One thing I’ve learned here is to become more aware of how much you can feel things instead of hear things. While the beat of the African drum calls the Hearing people to worship, it’s the feel that keeps the rhythm as we sing and sign. It’s the vibration from the banging on the table that gets your attention, not the sound. And it’s the hard slap on the table that declares ‘UNO!’ not the voice.

The fun way of learning numbers and colors here (yes, different from FSL) is through playing UNO. It took me all week and finally, yesterday, I won a game; then two in a row…..I might have gotten a little excited at that. *Big Grin* Then they switched from picking colors on wild cards to numbers – eek! Lots of laughs playing games after lunch and in the evening.

A fun highlight was going into town on matatus (combis for Peruvians, small vans for others) and then walking around. We specifically went to a park where monkeys live and I got to feed them peanuts. So much fun! I managed to get a few to jump on my shoulder and one hopped up on my knee to sit and eat. Made me want a pet monkey. Haha! My goal that day was to be deaf all day and I mostly managed to succeed. To be honest, even though I could hear I often had no clue what was happening between the cobrador (the guy who takes the fare…Spanish word) and the guys as they negotiated price and where the matatu was going.
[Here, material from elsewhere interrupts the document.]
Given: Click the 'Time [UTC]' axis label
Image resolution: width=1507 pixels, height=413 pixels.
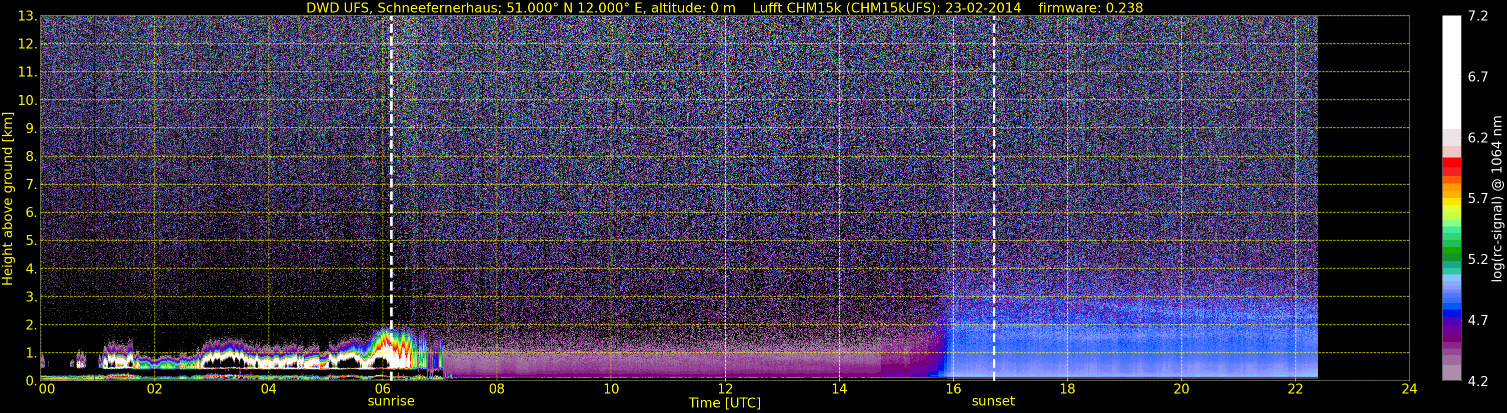Looking at the screenshot, I should pyautogui.click(x=725, y=403).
Bargaining in the market was done as if I was deaf. Wow, trying to pretend not to hear and figure out how to bargain – when you have no idea of value or currency exchange. B helped a lot there and she’s good at it. It’s interesting to see how people respond and act when you can’t hear. Lots of writing down, and signs change as you communicate. Very interesting!

Sunday was a fun day with the teams and I was in charge of games. I had been coming up with ideas (minute-to-win-it like games) in Romania and when I got here we talked with the leaders to see if they liked them. Imagine coordinating and explaining the games to a group of people when you only somewhat understand their language! We had a lot of fun though and lots of laughs! I was quite brain-dead by the end though.

Deaf church was Sunday as well and I was drafted into helping with the song to go along with the story (David and Goliath). Being me, I’m up to try about anything so I said “sure!” So Saturday night we sat down to what I thought was practice….and they started writing the song. Wow, they’re good. So Sunday, to the loud beat of an African drum we signed and kept rhythm….which, if you know me, is hard for me to do. But I succeeded despite how incredibly nervous I was (and it’s unusual for me to be nervous in front of people). And the drama they did for David and Goliath was hilarious!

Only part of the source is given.